## [Vorliegender Textauszug]
Rund zehn Millionen Kartei-Karten – „Häftlings-Personal-Karten“ – haben die Nazis im Zuge der Ermordung der europäischen Juden, von Sinti und Roma und vielen weiteren Gruppen Verfolgter und Getöteter angelegt. Sie lagern in den Arolsen Archives im hessischen Städtchen Bad Arolsen, dem größten internationalen Archiv für Opfer und Überlebende des Holocausts. Die Aufgabe des Archivs ist es, Vermisste zu suchen und Schicksale zu klären. Rund 20.000 Anfragen im Jahr bearbeitet die Nachfolgeorganisation des internationalen Suchzentrums. Noch immer sind Schicksale und Fragen zu den Schicksalen vieler Menschen in der Zeit des organisierten Massenmords nicht geklärt.
Das Zentrum will die Erinnerung an die Opfer wachhalten. Deshalb hat das Archiv die Crowdsourcing-Kampagne #everynamecounts (#JederNameZaehlt) gestartet. Dies sei ein Weg, die Dokumente sprechen zu lassen, sagt die Leiterin des Archivs, Floriane Azoulay. Seit Beginn 2020 haben sich weltweit 10.000 Freiwillige auf der Plattform des Archivs angemeldet und 2,5 Millionen Dokumente bearbeitet. Sie helfen, Archivkarten zu digitalisieren und über die Online Plattform auffindbar zu machen. Karte für Karte, Schicksal für Schicksal. Es gebe immer weniger Zeitzeugen, deswegen müssten die Dokumente sprechen, so Archiv-Leiterin Azouley. Die Identifikation mit den Opfern ist für die Direktorin der Arolsen Archives der größte Gewinn des Projekts. Eine Woche lang werden nun Namen und Dokumente auf die Außenwand der französischen Botschaft in Berlin projiziert. Die Kunstinstallation wird im Livestream in die ganze Welt übertragen.
Klaus von Dohnanyi, früherer Hamburger Bürgermeister und Sohn des für seien Beteiligung am 20 Juli von den Nazis hingerichteten Hans von Dohnanyi, hat in seiner Rede zum Holocaust Gedenktag im Deutschen Bundestag 1997 gesagt, „Gedenken, erinnern, verstehen, lernen – das sind die Forderungen, die wir an uns selbst richten. Nur wenn wir auch verstehen, können wir dazu beitragen,
dass in der kommenden Zeit die Menschenrechte überall errichtet, demokratisch
und rechtsstaatlich gesichert und notfalls auch verteidigt werden können.“
Darin liegt der Wert, sich der individuellen Schicksale zu erinnern. Mit Hilfe dessen, was in Arolsen geschieht, was uns die Stolpersteine unweit der eigenen Haustür bewusst machen. Nicht zuletzt der Sturm auf das Kapitol, die schwindenden demokratischen Bindekräfte in Teilen der EU, Ausgrenzung von Flüchtlingen, Nationalismus, Rassismus und Antisemitismus, Verschwörungstheorien: all das sind Symptome, die uns zeigen, das wir täglich für Demokratie, Frieden und Menschenrechte einstehen müssen.

## [Auflistung im Auszug]
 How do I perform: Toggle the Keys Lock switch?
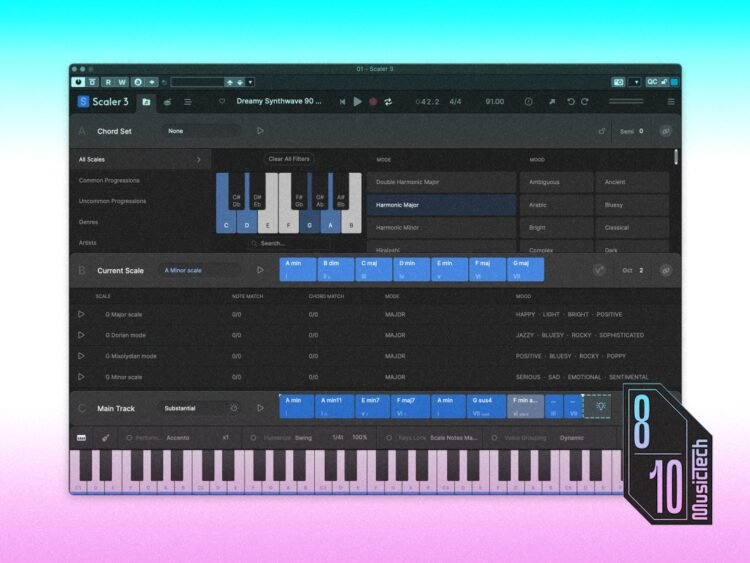pos(388,437)
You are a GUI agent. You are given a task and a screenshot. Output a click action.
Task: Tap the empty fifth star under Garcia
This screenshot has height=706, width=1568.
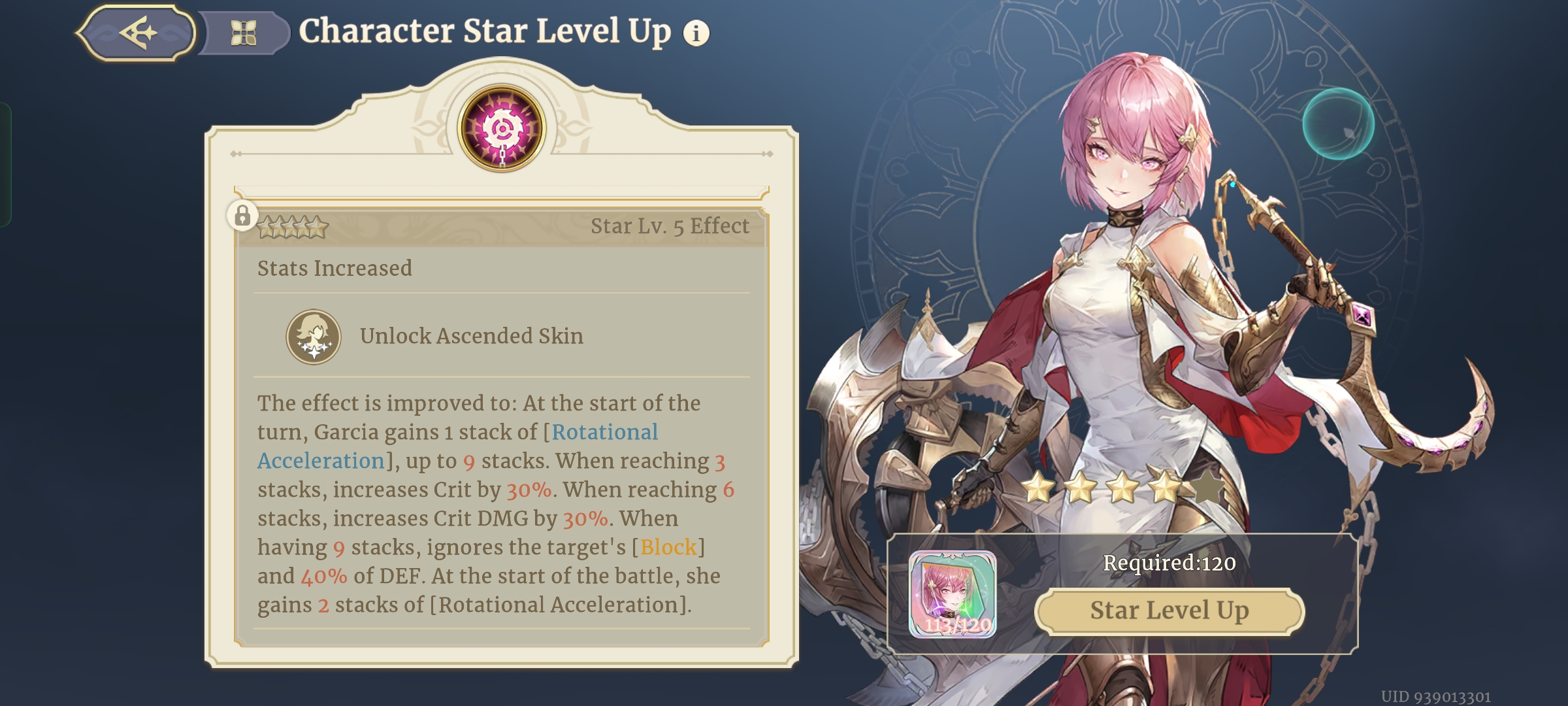[1209, 488]
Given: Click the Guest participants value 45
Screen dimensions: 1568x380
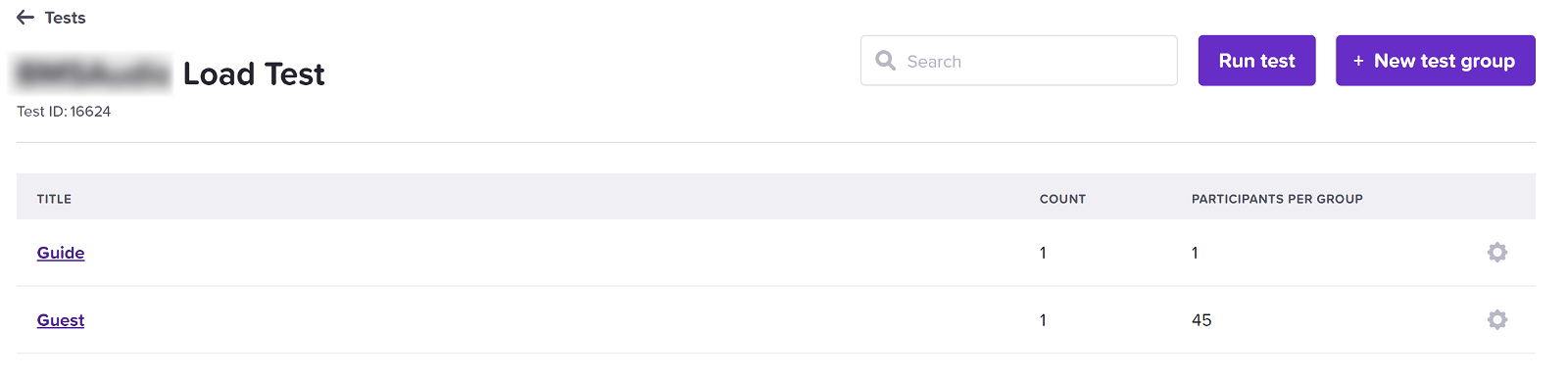Looking at the screenshot, I should tap(1201, 320).
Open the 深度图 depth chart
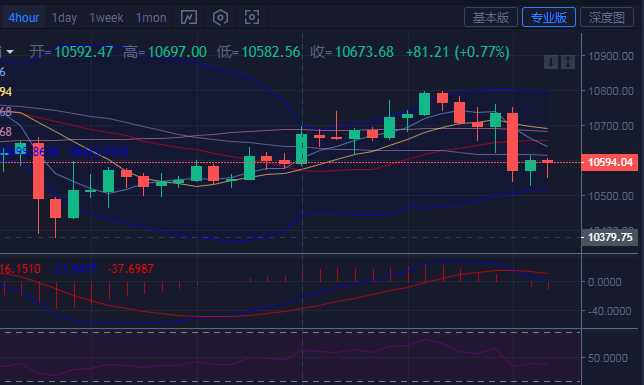 [607, 17]
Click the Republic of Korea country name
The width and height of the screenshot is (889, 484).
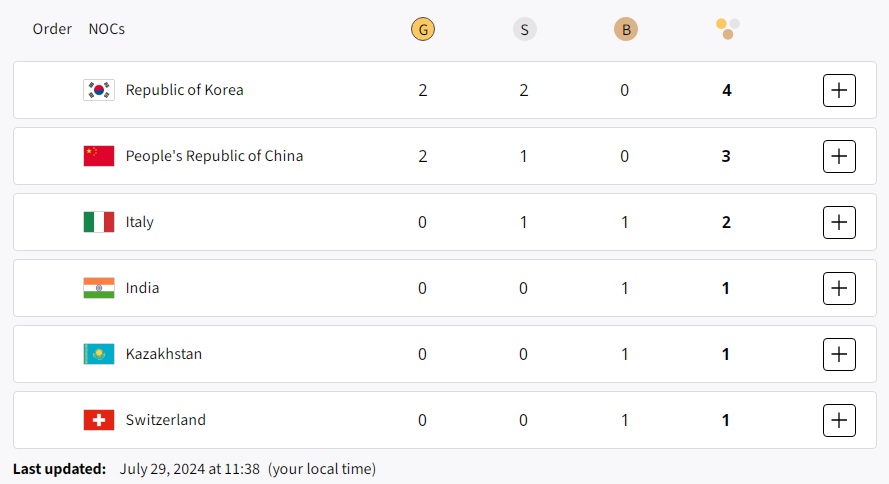point(184,90)
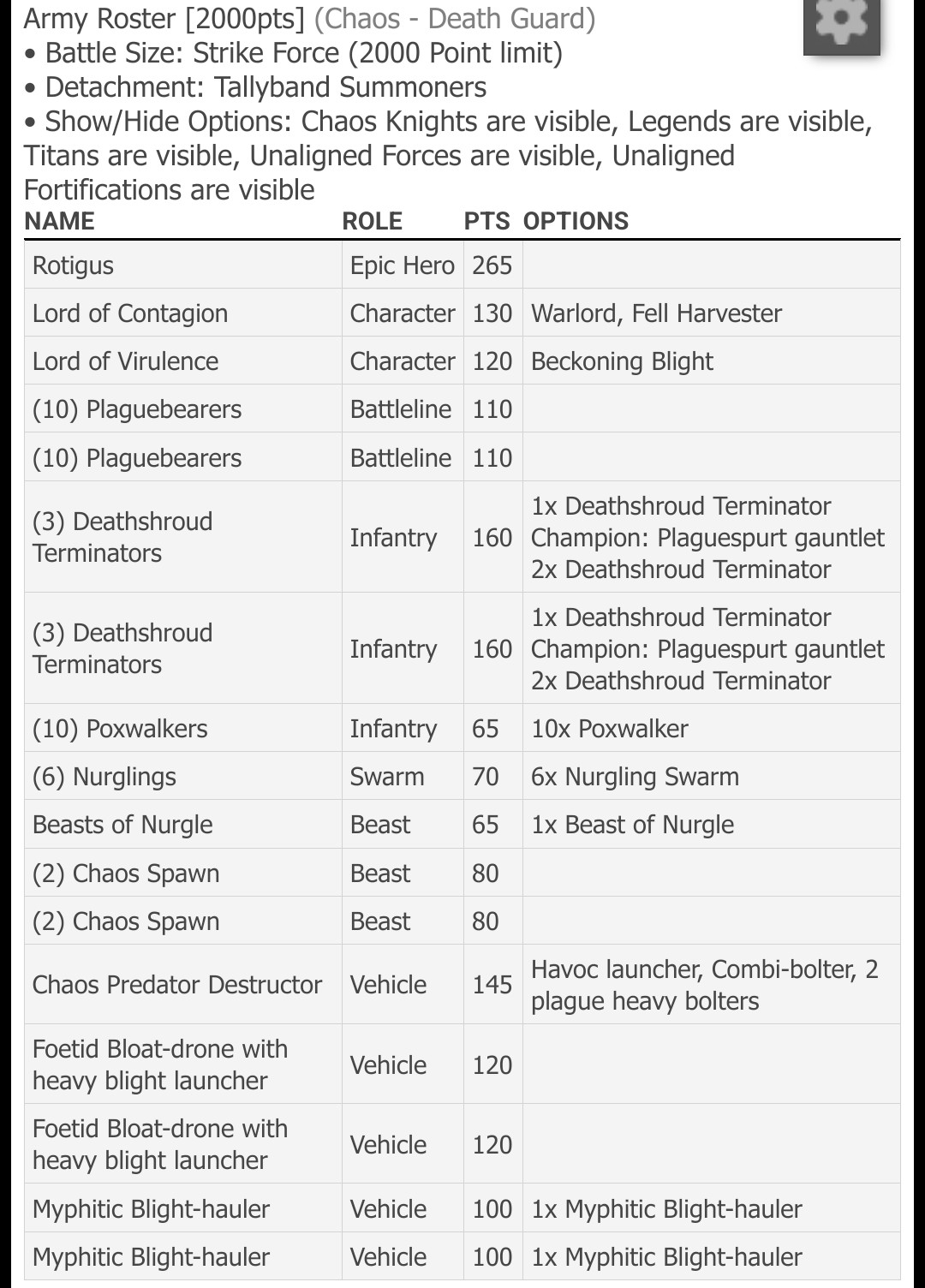The height and width of the screenshot is (1288, 925).
Task: Click the Beckoning Blight enhancement cell
Action: point(622,361)
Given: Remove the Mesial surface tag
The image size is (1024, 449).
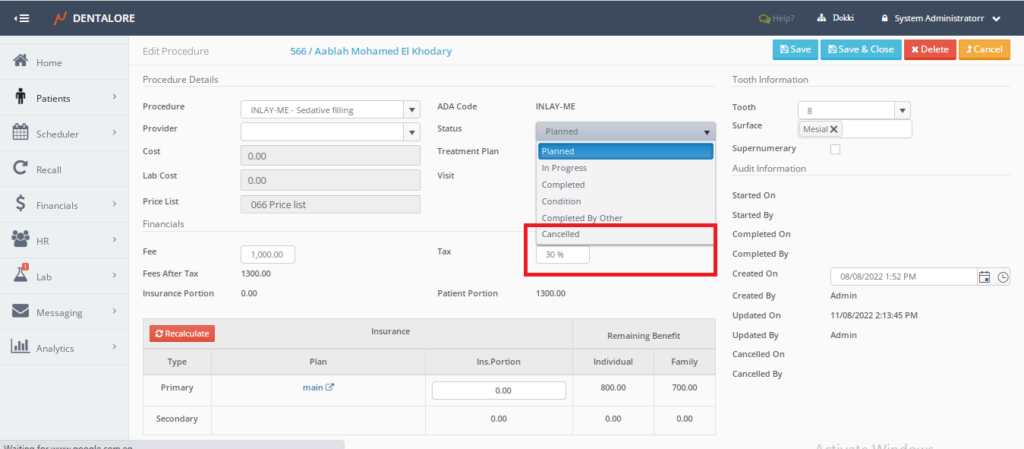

## [Verständnisfragen]
a) Nennen Sie alle Forderungen, die laut Klaus von Dohnanyi im Text über die Arolsen Archives „wir an uns selbst richten“.
b) Wie viele Anfragen bearbeitet die Nachfolgeorganisation des internationalen Suchzentrums laut dem Text über die Arolsen Archives im Jahr?
c) Schreiben Sie aus dem Text über die Arolsen Archives den Abschnitt wörtlich ab, beginnend mit „Rund zehn Millionen“ und fortlaufend bis einschließlich „Massenmords nicht geklärt.“.

## [Geordnete Lösungen]
a) Gedenken, erinnern, verstehen, lernen

b) Rund 20.000 Anfragen im Jahr.

c)
Rund zehn Millionen Kartei-Karten – „Häftlings-Personal-Karten“ – haben die Nazis im Zuge der Ermordung der europäischen Juden, von Sinti und Roma und vielen weiteren Gruppen Verfolgter und Getöteter angelegt. Sie lagern in den Arolsen Archives im hessischen Städtchen Bad Arolsen, dem größten internationalen Archiv für Opfer und Überlebende des Holocausts. Die Aufgabe des Archivs ist es, Vermisste zu suchen und Schicksale zu klären. Rund 20.000 Anfragen im Jahr bearbeitet die Nachfolgeorganisation des internationalen Suchzentrums. Noch immer sind Schicksale und Fragen zu den Schicksalen vieler Menschen in der Zeit des organisierten Massenmords nicht geklärt.